I think that SAF AIS (even though I have some minor issues with their
APIs, but when is an engineer ever happy ;) is a great step forward
overall, if the process behind it wasn't so closed. All my efforts to
get involved have not been very successful, we didn't manage to get SAF
more interested.

> In case of cluster communication (aka TIPC), we are definititely not
> starting from scratch. It has been the opinion here, that building the
> other two services on top of TIPC should be doable with reasonable work
> amount.

I somehow managed to miss that too. I really should subscribe to the
OSDL cluster list, it appears.

> > There are also reasonably strong reasons arguing against implementing
> > these in kernel space. I'm sure you have heard the summary of them:
> > Maintenance, mainline / vendor acceptance etc.
> Through our initiatives we have heard opinion of people who are planning
> to produce products using Linux clustering technology (i.e. people who
> are potential customers to the company you are working for ...), and
> their opinion differs from yours.

They are also free to have that opinion ;-)

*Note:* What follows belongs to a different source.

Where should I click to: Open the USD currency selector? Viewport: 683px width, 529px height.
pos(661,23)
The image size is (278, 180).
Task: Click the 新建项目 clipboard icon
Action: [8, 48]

Vendors have a reasonably strict "Mainline first" policy for 2.6. How's
the chances of getting it into the kernel proper there? I'm not asking
tongue-in-cheek, I'm truely curious, because so far our assessment has
been that it seemed to work well enough outside the kernel and was also
much simpler to maintain.

> > Could you please clarify the rationale?
> As SUSE is a member of OSDL and it's initiatives, may I suggest that if
> you want to hear rationale or even influence our decisions you start
> participating in those?

I was just trying to participate by asking that question. I do sincerely
apologize if it came across more than a little cross, but please let me
explain the reason for this.

I can only speak for SUSE, as well as the OCF project (slow as it may
be) and Linux HA, but I've not seen even a brief and short discussion
about this out in the open; the first I've read was the announcement
here, which did create the impression for me that OSDL is not actively
contributing to the Open Source community, but rolling their own. Yes,
reinventing wheels if one of the project fails is one of the strengths,
but as you say, only after some consideration of the other options; I
cannot say that I believe that one can have considered other options
without having discussed them with the respective projects.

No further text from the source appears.